(Extracted data entries)
┄┄┄┄┄┄

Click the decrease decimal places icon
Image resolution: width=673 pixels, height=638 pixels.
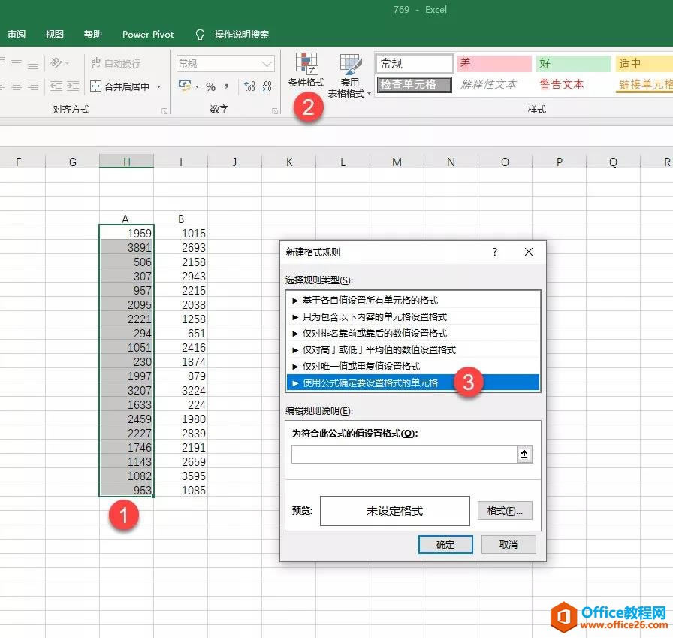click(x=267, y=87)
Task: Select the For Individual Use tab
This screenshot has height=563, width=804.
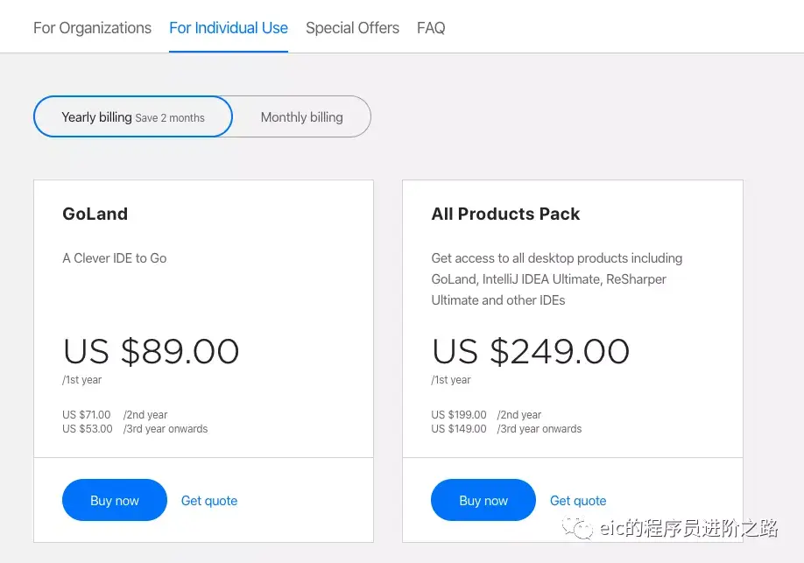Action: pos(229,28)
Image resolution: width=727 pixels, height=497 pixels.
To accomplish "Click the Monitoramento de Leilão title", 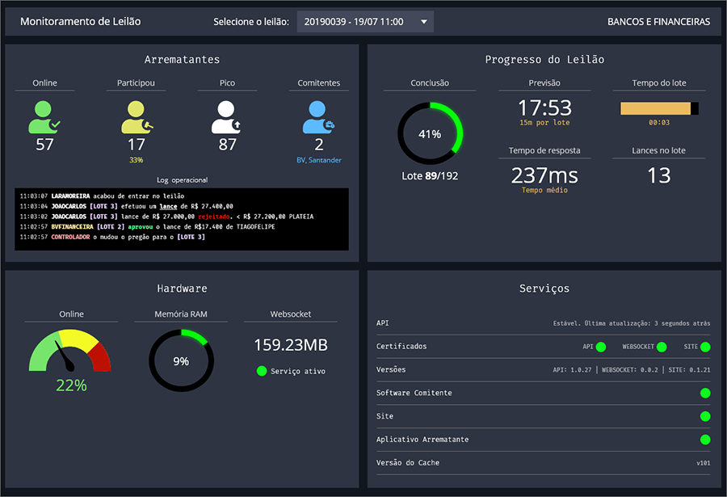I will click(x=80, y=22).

┄┄┄┄┄┄

**REQUIRED ACTION:**
Please give back an exact copy of the entries above from their first line through the line containing "Image resolution: width=727", leaving the pictures aside.

**RESULT FOR THIS TASK:**
Click the decrease decimal places icon
Image resolution: width=673 pixels, height=638 pixels.
click(x=267, y=87)
Task: Select the For Individual Use tab
This screenshot has height=563, width=804.
Action: pos(229,28)
Image resolution: width=727 pixels, height=497 pixels.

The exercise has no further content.